Jackson Tan
Ops Lead
The real reason brokers don't call back — and how AI fixes it
Missed callbacks are costing carriers more than they realize.

Ask any dispatcher what their biggest daily frustration is and you'll hear some version of the same answer: brokers who don't pick up, don't call back, and don't respond to emails until the load window has already closed.
It's tempting to blame the brokers. But after talking to dozens of freight brokers on both sides of this problem, the picture is more nuanced — and more fixable — than most carriers realize.
Why brokers don't call back
A mid-size freight brokerage handles hundreds of loads per day. A single broker might be managing 30–50 active loads at any given time. When a carrier calls to check on a rate or confirm a pickup, that call competes with 15 other calls the broker is fielding in the same hour.
The carriers who get called back first aren't necessarily the ones who called first. They're the ones who made the broker's job easiest. Clear communication, accurate truck positions, no surprises. Brokers are optimizing for low-friction transactions, just like everyone else.
The problem for most carriers is that their communication process creates friction at every step. A dispatcher calls, leaves a voicemail, waits, calls again, sends an email that gets buried, calls a third time. From the broker's perspective, that's a high-maintenance carrier. Over time, they get deprioritized in favor of carriers who communicate more cleanly.
What changes when AI handles broker communication
When Relay manages outbound broker communication, three things happen that change the dynamic immediately.
First, response time drops to near-zero. Relay sends rate confirmation emails within seconds of a load being identified. Brokers receive a clean, professional message with all the information they need — truck specs, current position, availability window, proposed rate — without having to ask for any of it.
Second, follow-up becomes systematic. Relay doesn't forget to follow up. It doesn't get distracted by another load. If a broker hasn't responded in 45 minutes, Relay sends a polite follow-up. If there's still no response after another 30 minutes, it escalates to a phone call. This consistency is something human dispatchers structurally cannot maintain across 20 loads simultaneously.
Third, the communication quality is uniform. Every broker gets the same professional tone, the same information structure, the same response speed — whether it's 9am on a Tuesday or 11pm on a Friday. Carriers using Relay consistently report that brokers start treating them differently within the first few weeks. Not because they've changed their rates or their fleet — because they've become easier to work with.

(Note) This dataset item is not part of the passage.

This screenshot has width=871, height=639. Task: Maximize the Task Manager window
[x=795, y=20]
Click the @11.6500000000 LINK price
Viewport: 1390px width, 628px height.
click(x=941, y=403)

What to do right now if you're not using AI yet
Even without an AI system, there are steps carriers can take to improve broker callback rates immediately. Create email templates for the five most common broker communications — rate confirmation, truck position update, pickup ETA, delivery confirmation, check call. Train every dispatcher to use them consistently. Set explicit follow-up timers — 45 minutes for email, 30 minutes for voicemail.